Selain itu, bullying ini juga berdampak pada kondisi seseorang yang menjadi anti sosial personality disorder, sulit percaya dengan orang lain, dan menjadi pendiam. Tidak hanya itu, bullying ini juga berdampak pada kurangnya nafsu makan dan yang paling parah adalah timbulnya percobaan bunuh diri pada korban (gramedia.com).
Dilansir dari Tim Redaksi CNBC Indonesia (2022), tanda-tanda anak yang terkena bullying, yaitu: (1) Nilai mata pelajaran perlahan menurun; (2) Sering tidur larut malam; (3) Menarik diri dari pergaulan dan muncul ketakutan terhadap lawan jenis; (4) Tidak minat makan, pendiam dan mudah tersinggung; (5) Kiris percaya diri dan gaya berpakaian berubah; (6) Ada luka memar di wajah, tangan, atau bagian tubuh lainnya secara tiba-tiba.
Ada beberapa cara untuk mengatasi tindakan bullying atau perundungan ini. Contohnya dengan mengadakan kegiatan-kegiatan sosialisasi untuk mencegah bullying, mengajarkan karakter yang baik kepada sesama, sering melakukan perilaku positif, serta memberikan edukasi kepada pelaku bullying tentang dampak buruk melakukan hal teresebut.
Dari sisi orang tua, cara mengatasi dampak bullying yang pernah terjadi pada anak, yaitu: (1) Ajak anak untuk melakukan konseling dengan psikolog; (2) Dengarkan serta pahami apa yang dirasakan oleh anak; (3) Pastikan anak mendapatkan dukungan dan semangat dari keluarga hingga teman; (4) Ajarkan anak untuk fokus ke dirinya sendiri agar menjadi pribadi yang lebih baik; (5) Ajarkan anak bahwa dengan balas dendam tak akan membuat mereka merasa lebih baik.

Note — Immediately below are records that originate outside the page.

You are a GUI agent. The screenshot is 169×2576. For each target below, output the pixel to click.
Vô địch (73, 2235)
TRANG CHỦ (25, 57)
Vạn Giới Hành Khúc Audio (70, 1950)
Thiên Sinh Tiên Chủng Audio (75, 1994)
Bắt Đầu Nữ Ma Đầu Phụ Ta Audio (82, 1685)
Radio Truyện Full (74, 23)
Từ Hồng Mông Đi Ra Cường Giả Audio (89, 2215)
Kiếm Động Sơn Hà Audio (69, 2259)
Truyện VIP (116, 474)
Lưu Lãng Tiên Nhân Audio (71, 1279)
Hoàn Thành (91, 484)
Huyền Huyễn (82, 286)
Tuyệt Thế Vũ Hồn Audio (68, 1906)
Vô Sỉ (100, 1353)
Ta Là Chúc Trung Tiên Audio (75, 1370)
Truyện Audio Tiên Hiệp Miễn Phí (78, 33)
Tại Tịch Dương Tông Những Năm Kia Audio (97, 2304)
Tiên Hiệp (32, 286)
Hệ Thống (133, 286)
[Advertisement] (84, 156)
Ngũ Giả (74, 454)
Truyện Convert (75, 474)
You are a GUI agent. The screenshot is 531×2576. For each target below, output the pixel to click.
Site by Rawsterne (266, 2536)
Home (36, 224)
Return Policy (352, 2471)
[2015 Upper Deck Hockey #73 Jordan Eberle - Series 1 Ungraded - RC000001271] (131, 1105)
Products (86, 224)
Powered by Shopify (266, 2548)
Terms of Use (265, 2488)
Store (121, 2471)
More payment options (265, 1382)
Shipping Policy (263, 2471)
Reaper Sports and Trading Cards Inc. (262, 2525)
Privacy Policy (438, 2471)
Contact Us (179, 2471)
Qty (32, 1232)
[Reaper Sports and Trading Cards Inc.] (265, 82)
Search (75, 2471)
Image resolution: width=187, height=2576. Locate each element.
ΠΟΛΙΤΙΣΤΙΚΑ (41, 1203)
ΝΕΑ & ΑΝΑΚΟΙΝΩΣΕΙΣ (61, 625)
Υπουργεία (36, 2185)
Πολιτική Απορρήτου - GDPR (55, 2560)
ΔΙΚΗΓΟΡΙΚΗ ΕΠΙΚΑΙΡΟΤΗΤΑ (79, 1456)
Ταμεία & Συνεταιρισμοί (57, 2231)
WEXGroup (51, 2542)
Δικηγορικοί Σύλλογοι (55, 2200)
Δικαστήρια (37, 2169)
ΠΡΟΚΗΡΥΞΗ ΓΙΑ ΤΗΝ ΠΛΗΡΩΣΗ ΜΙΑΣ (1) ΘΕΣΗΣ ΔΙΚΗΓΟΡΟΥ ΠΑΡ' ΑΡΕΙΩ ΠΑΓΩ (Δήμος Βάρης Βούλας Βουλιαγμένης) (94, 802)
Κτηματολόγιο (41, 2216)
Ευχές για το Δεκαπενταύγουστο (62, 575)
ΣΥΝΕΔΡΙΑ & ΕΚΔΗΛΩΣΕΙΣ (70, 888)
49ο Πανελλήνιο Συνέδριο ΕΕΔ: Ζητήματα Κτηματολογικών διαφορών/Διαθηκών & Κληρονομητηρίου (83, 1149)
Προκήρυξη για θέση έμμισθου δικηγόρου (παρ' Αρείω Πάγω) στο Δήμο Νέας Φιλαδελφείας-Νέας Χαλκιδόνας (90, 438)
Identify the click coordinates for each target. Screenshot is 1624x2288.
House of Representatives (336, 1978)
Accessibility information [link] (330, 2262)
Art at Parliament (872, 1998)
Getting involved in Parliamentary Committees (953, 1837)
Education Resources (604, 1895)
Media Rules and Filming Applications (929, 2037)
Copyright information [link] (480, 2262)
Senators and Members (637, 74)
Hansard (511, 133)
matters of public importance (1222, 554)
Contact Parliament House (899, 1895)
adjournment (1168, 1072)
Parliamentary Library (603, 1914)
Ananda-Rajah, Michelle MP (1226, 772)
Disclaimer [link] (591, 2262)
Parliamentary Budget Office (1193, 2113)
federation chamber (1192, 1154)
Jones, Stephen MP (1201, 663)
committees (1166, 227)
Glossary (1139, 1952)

Penulis memiliki alasan khusus mengapa topik ini layak untuk diangkat menjadi tulisan. Alasan penulis memilih topik artikel ini adalah agar semua orang bisa tahu dampak buruk dari perilaku perundungan, serta harapan kedepan agar salah satu tiga dosa besar dunia pendidikan ini bisa berkurang, terutama di lingkungan sekolah dan masyarakat. Marilah kita membiasakan beretika dan berperilaku baik terhadap sesama. Karena perundungan jelas melanggar sila-sila di Pancasila, terutama dalam mewujudkan kemanusiaan yang adil dan beradab, serta persatuan Indonesia.